TEXT START

Pastoralism, the movement of households following seasonal grazing patterns, has been practised among Somalis for centuries. The movements of pastoralists and their livestock are directed by the seasons and by the availability of grass and water. In Somalia there are two rainy seasons (gu’ and dayr) and two dry seasons (haggaa and jilaal). Pastoralists move between rainy season grassland with seasonal water supplies, and permanent water sources which they concentrate around during the dry season.
The main diet of the pastoralists depends heavily on animal products and is composed principally of milk from all livestock, and ghee and meat. Cereals are bought with cash from the sale of livestock. Since the commercialisation of livestock in the 1970s and 1980s pastoral communities have shifted towards urban-style food and clothes.
The pastoral economy depends on families herding a variety of species for production and for sale. Sheep and goats are herded as domestic stock, while camels are the family’s main asset, valued both for their resistance to drought, for their market and social value, and for their varied uses in transport and as food. Camels represent the most important gifts — such as the bridewealth (yarad) given by a prospective husband’s family to the family of his wife-to-be. The yarad will consist of one male and several more valuable female camels and sometimes a gun and a horse.
If a murder or wounding occurs, of all the livestock the perpetrator’s family can give to the victim’s family in compensation the camel will be the most important. The exact number of camels and livestock to be handed over will be carefully calculated to match the ‘value’ of the dead or wounded person and the impact of the damage caused. Livestock are the pastoralists’ currency and the camel is the highest denomination. Up to 100 camels could be given (or their equivalent in sheep and goats) in the most serious cases of male homicide.
Female animals usually constitute the majority of a productive herd, while male herds are used for commercial purposes, being exchanged for town commodities such as grain, sugar, clothes and shoes. They are also kept for slaughtering for feasts, funerals and other social events. A family needs both male and female camels but will keep more females than males. The female camel is the most valued as an exchange asset and because it is the source of milk.

TEXT END

*LIST OF TASKS:*
1/ Translate this sentence from the text on Somali pastoralism into Spanish: "Livestock are the pastoralists’ currency and the camel is the highest denomination."
2/ Write out the text on Somali pastoralism between "Female animals usually" and "source of milk.", inclusive.

RAW DATA START

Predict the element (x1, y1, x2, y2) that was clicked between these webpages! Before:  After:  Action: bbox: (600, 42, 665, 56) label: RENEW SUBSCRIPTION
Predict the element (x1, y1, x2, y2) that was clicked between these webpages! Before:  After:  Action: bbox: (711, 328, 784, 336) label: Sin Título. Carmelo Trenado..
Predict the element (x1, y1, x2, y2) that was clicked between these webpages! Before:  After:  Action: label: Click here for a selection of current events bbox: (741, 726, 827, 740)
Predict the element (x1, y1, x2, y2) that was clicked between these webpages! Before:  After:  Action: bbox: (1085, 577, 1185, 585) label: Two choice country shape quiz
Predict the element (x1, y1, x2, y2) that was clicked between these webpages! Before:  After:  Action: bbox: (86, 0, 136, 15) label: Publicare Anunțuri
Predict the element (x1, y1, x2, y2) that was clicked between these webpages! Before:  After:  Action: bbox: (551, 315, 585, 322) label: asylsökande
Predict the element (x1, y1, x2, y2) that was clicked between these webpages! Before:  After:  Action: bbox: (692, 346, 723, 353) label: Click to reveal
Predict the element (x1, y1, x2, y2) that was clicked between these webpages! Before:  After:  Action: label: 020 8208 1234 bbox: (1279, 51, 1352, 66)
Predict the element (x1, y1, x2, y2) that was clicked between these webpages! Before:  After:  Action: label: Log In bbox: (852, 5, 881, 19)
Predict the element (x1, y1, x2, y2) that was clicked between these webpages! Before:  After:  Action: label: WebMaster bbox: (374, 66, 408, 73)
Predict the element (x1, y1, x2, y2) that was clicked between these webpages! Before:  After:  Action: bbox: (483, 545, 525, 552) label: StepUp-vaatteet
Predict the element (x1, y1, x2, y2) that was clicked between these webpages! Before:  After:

RAW DATA END

*RESPONSES IN ORDER:*
1/ El ganado es la moneda de los pastores y el camello es la denominación más alta.

2/
Female animals usually constitute the majority of a productive herd, while male herds are used for commercial purposes, being exchanged for town commodities such as grain, sugar, clothes and shoes. They are also kept for slaughtering for feasts, funerals and other social events. A family needs both male and female camels but will keep more females than males. The female camel is the most valued as an exchange asset and because it is the source of milk.